41. Verfahren nach einem der Ansprüche 36 bis 40, dadurch gekennzeichnet, daß die Fusionspunkte der Hybrid-Amylase an einer oder mehreren der Positionen 17, 34, 76, 108, 112, 142, 147, 149, 151, 163, 174, 179, 185, 191, 198, 207, 231, 234, 244, 256, 263, 276, 431, 84, 99, 429, 201, 19, 433 und 153 gemäß der Numerierung der SEQ ID NO. 4 liegen.

42. Verfahren nach einem der Ansprüche 36 bis 41, dadurch gekennzeichnet, daß die erhaltenen Hybrid-Amylasen zusätzlich eine oder mehrere Deletionen von jeweils nicht mehr als 5 zusammenhängenden Aminosäuren, vorzugsweise von jeweils nicht mehr als 3 zusammenhängenden Aminosäuren, besonders bevorzugt von jeweils nur einer Aminosäure erhalten.
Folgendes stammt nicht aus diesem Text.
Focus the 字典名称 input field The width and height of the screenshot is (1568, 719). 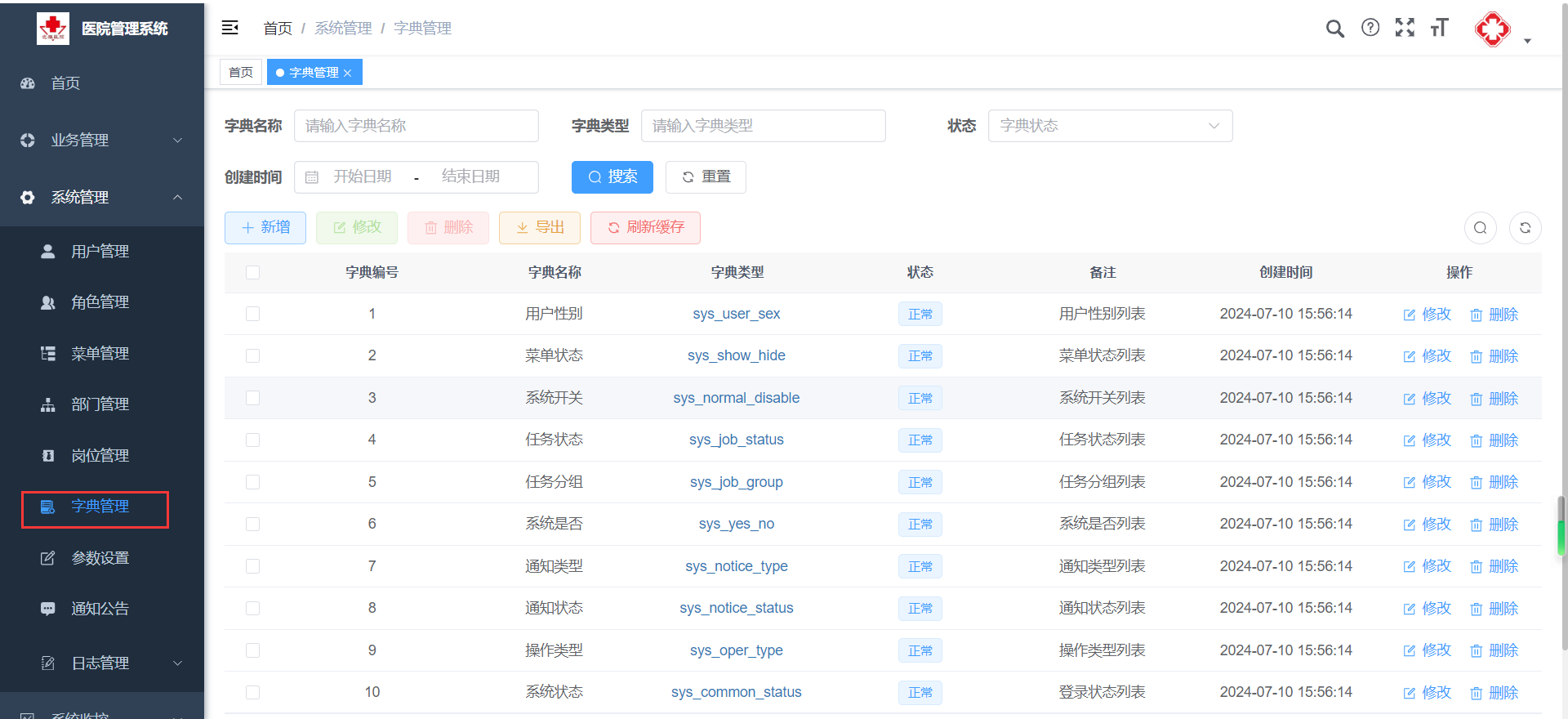[x=416, y=126]

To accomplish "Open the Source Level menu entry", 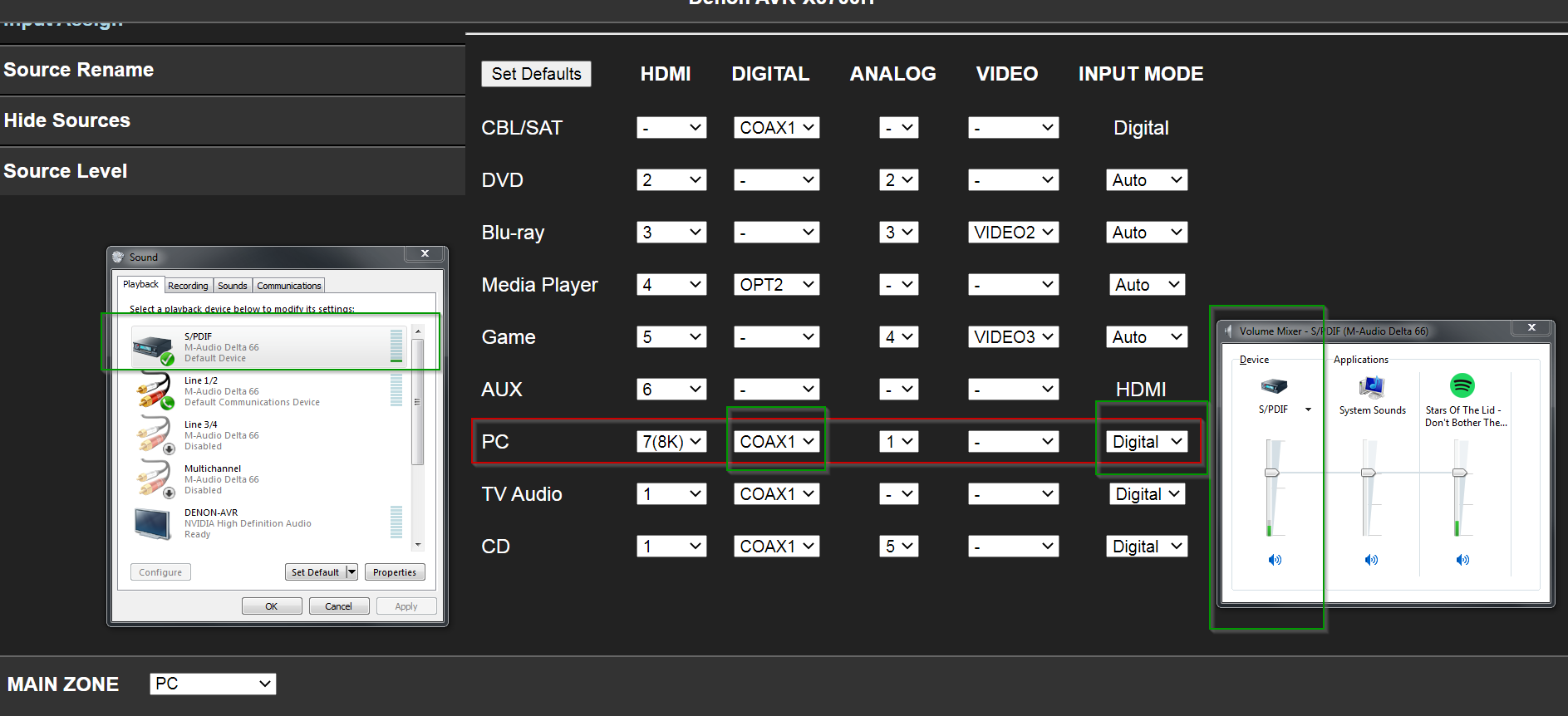I will coord(66,171).

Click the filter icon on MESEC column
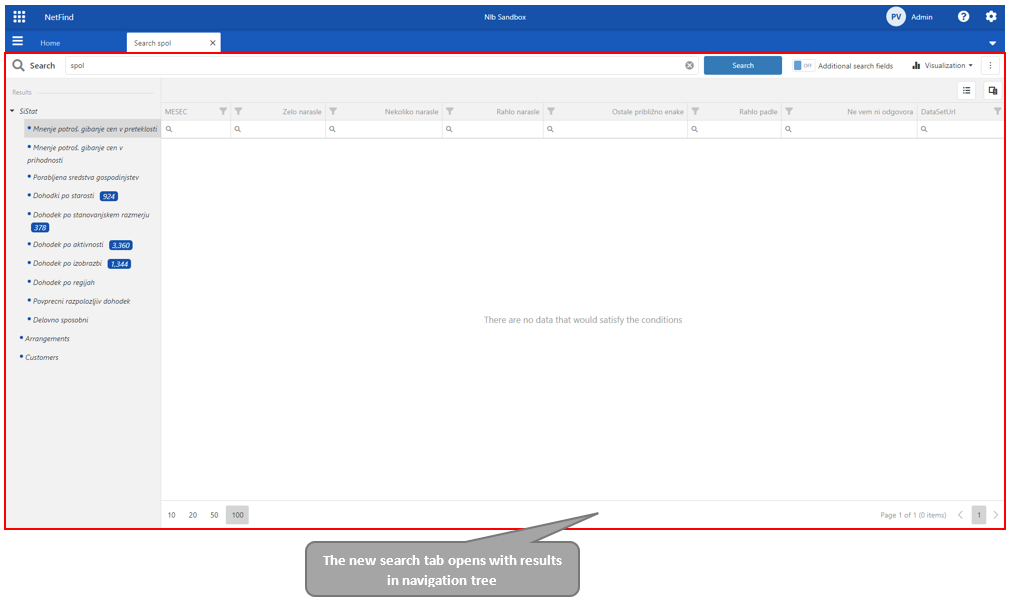click(x=223, y=111)
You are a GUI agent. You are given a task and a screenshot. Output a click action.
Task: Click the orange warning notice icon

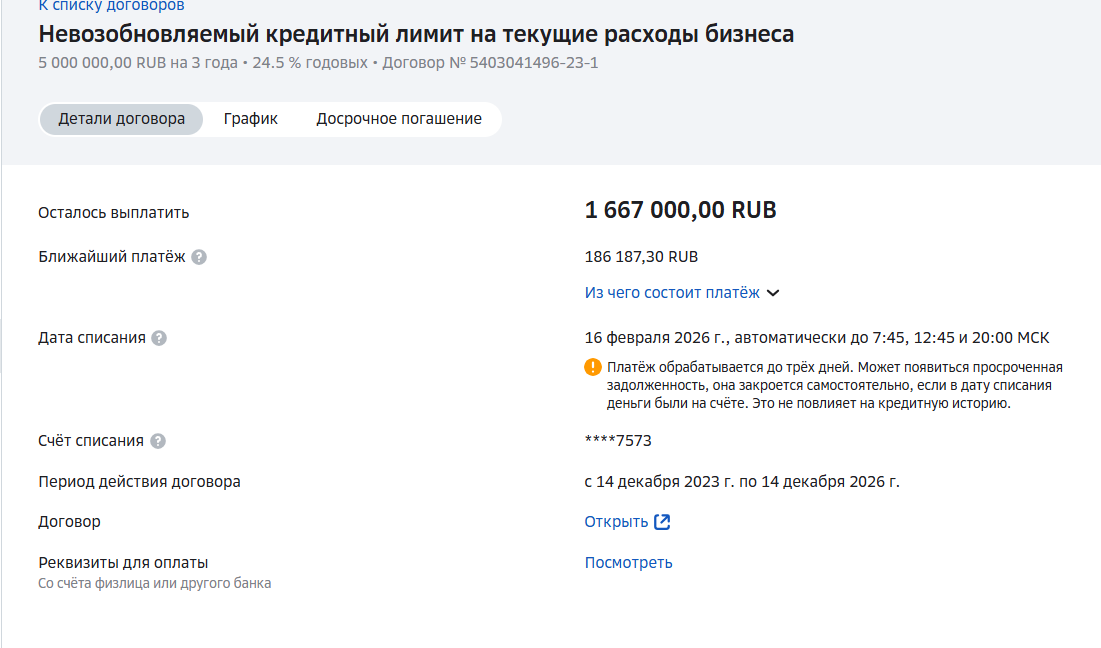point(593,367)
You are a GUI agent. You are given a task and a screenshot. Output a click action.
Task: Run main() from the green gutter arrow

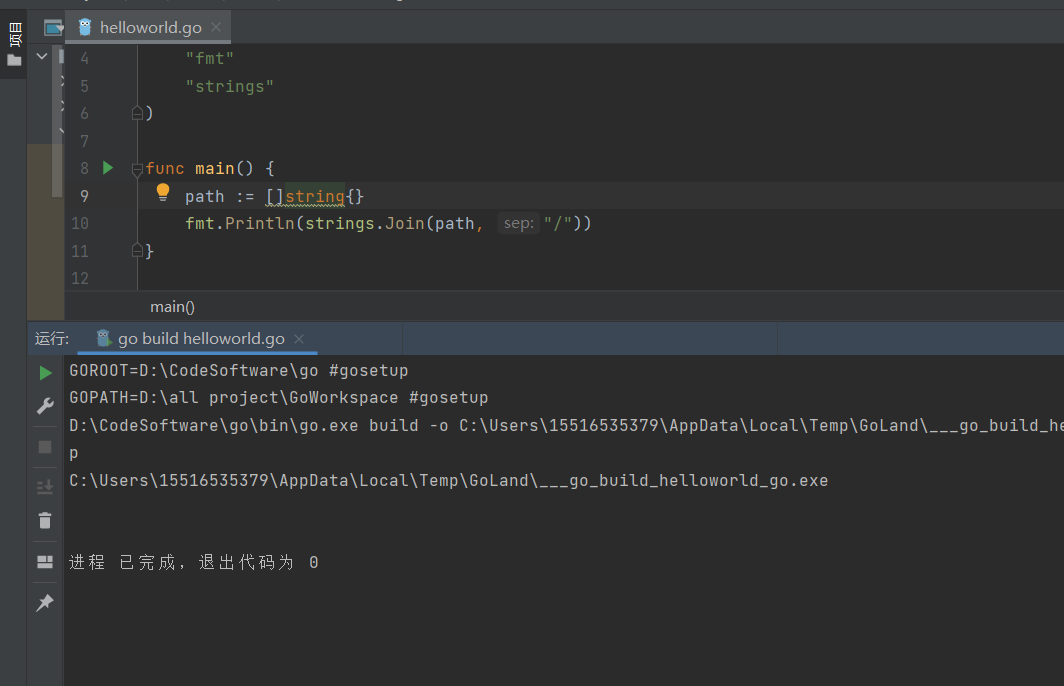[107, 168]
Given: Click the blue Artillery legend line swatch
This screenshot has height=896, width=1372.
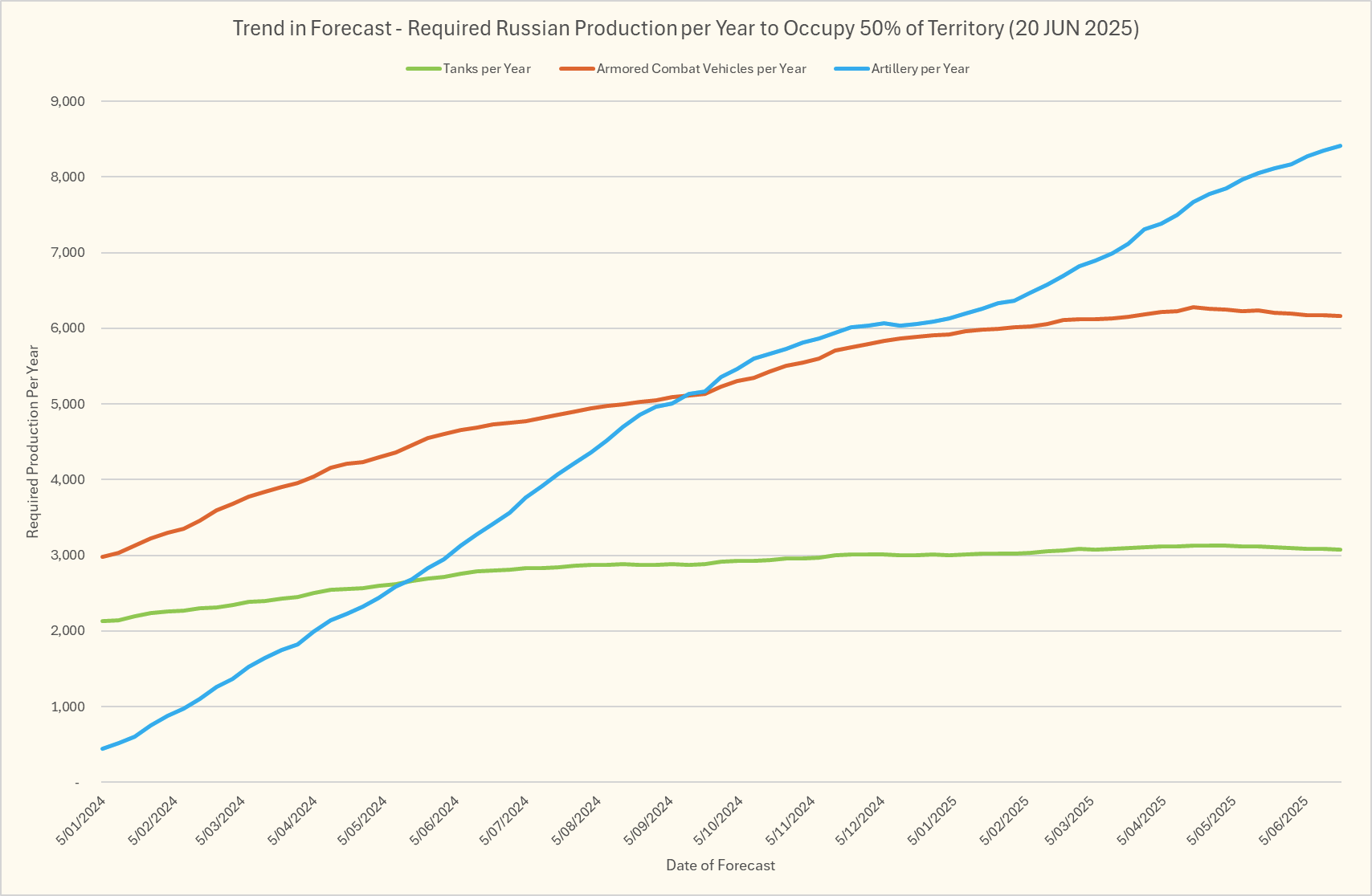Looking at the screenshot, I should coord(851,69).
43. Verfahren nach einem der Ansprüche 36 bis 42, dadurch gekennzeichnet, daß die erhaltenen Hybridamylasen zusätzlich in mindestens einer Position einen Aminosäureaustausch erfahren, zunehmend bevorzugt in 1, 2 oder 3 der Positionen 132, 320 und 412 gemäß der Zählung von SEQ ID NO. 4.

44. Verfahren nach einem der Ansprüche 36 bis 43, dadurch gekennzeichnet, daß die erhaltenen Hybrid-Amylasen zusätzlich Insertionen erhalten oder ein amylolytisches chimäres Protein darstellen.

45. Verfahren nach einem der Ansprüche 36 bis 44, dadurch gekennzeichnet, daß die erhaltenen Hybrid-Amylasen zusätzlich derivatisiert werden.

46. Verfahren nach einem der Ansprüche 36 bis 45, dadurch gekennzeichnet, daß zur Bildung der Hybrid-Amylasen Nukleinsäuren eingesetzt werden, die in den entsprechenden Teilbereichen die in SEQ ID NO. 1 und SEQ ID NO. 3 angegebenen Nukleotidsequenzen oder zu diesen synonyme Nukleotidsequenzen aufweisen.